The Tory peer has a 72.3 per cent stake in the company Gusbourne. The company, which takes its name from the de Goosebourne family who owned the estate in Appledore the 15th century, was established in 2004 by Andrew Weeber, a South African surgeon with a passion for wine. Mr Weeber, 73, spent almost a decade converting the former “turnip patch” into a vineyard, selling control to Lord Ashcroft, 73, in 2013 in a £7 million deal.
Today the Aim-quoted business has 231 acres of mature vineyards in Kent and West Sussex. It has leased a further 73 acres of land next to its vineyards in West Sussex and intends to plant vines on 57 acres of this next year.
Gusbourne won several awards at last year’s Wine GB awards, while its Brut Reserve 2013 secured a gold medal and best-in-class trophy at the Champagne & Sparkling Wine World Championships.
Charlie Holland, ichief executive and chief winemaker, said that the growing quality of its sparkling wine was attracting more interest from overseas, and that it was now exporting to 14 countries, including the United States, Japan and Canada. Exports account for about 20 per cent of its sales.
“People now recognise that it can stand comparison with the best sparkling wines in the world,” he said. He added that the perception that English wine was expensive was dissipating. “You have to look for value for money but that doesn’t mean it’s cheap.”

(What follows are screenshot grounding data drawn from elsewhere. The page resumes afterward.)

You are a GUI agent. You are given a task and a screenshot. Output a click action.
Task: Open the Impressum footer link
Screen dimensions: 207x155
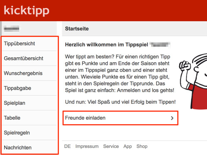tap(87, 146)
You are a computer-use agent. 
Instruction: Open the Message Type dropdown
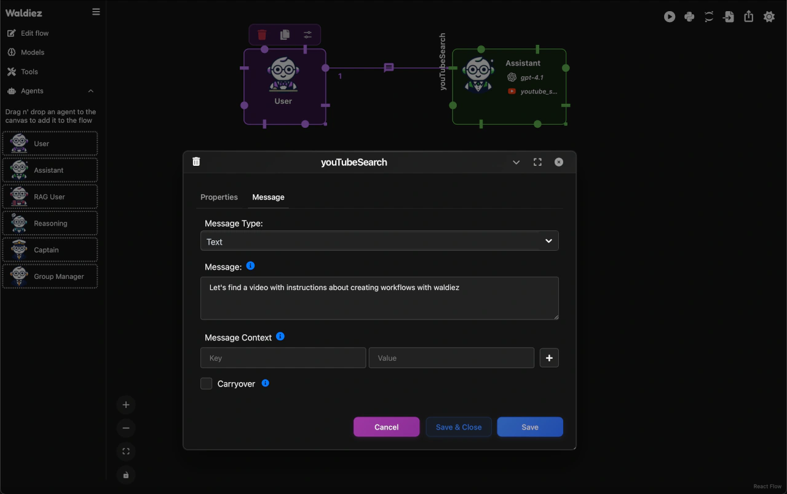tap(379, 241)
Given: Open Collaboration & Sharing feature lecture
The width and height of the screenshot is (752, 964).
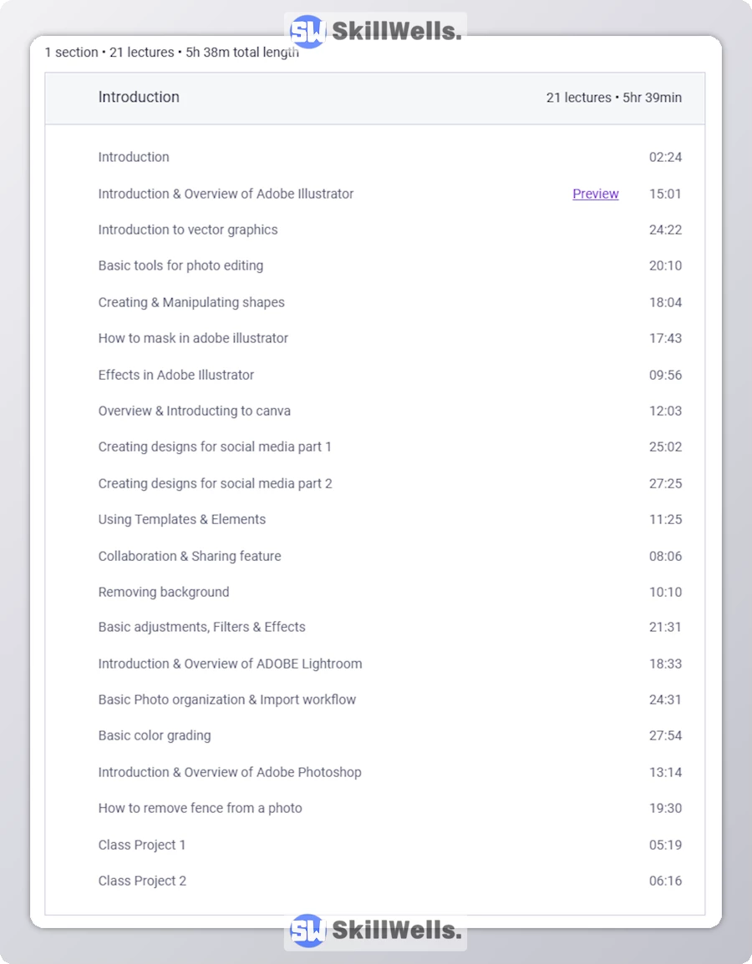Looking at the screenshot, I should (x=190, y=556).
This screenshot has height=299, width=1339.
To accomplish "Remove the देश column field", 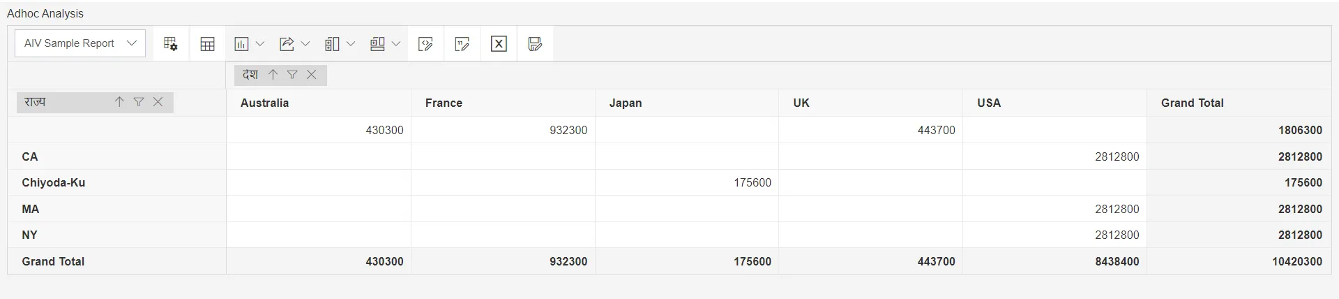I will 312,75.
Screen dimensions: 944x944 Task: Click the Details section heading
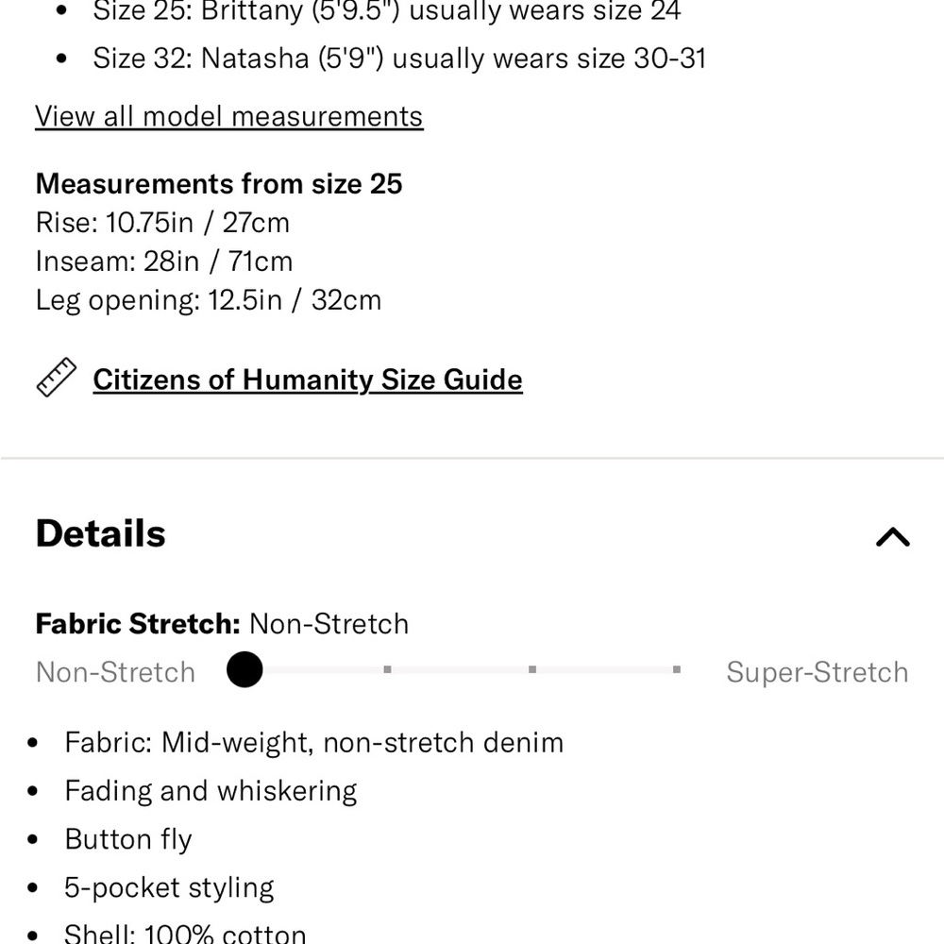coord(101,533)
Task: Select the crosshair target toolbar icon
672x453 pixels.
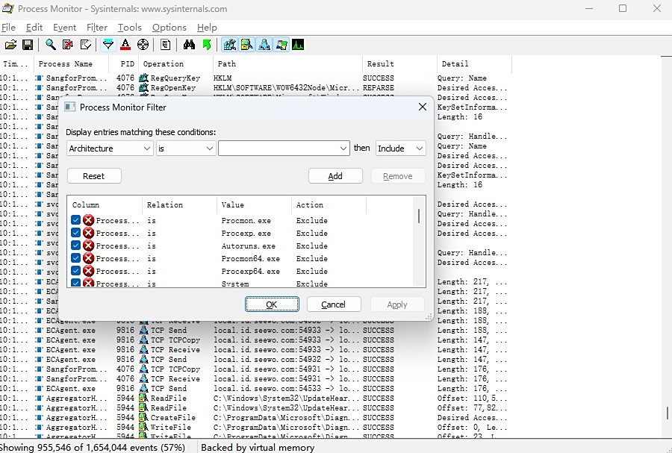Action: click(x=143, y=45)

Mr Holland, 42, said that the decision by the French champagne house Taittinger to plant a vineyard near the Gusbourne Estate was “a fantastic endorsement of the quality of the land and the potential that we’ve got”, pointing to the climate in southern England as another factor. “It’s a lot warmer than 30 years ago so we can fully ripen our grapes.” The group reported record yields from last year’s grapes.
Investment in growth meant that pre-tax losses in the year to the end of December widened from £1.64 million to £1.77 million, while net revenues increased by 26 per cent to £1.26 million. Mr Holland said that the losses were planned and that the group was “getting towards break-even point.”
Gusbourne, which raised £3.7 million last September via a share issue at 60p, said that a new vineyard was by its nature a long-term project. “It takes four years to bring a vineyard into full production and a further four years to transform these grapes into Gusbourne’s premium sparkling wine. Additional funding will be sought by the company over the coming few years to fund ongoing growth.”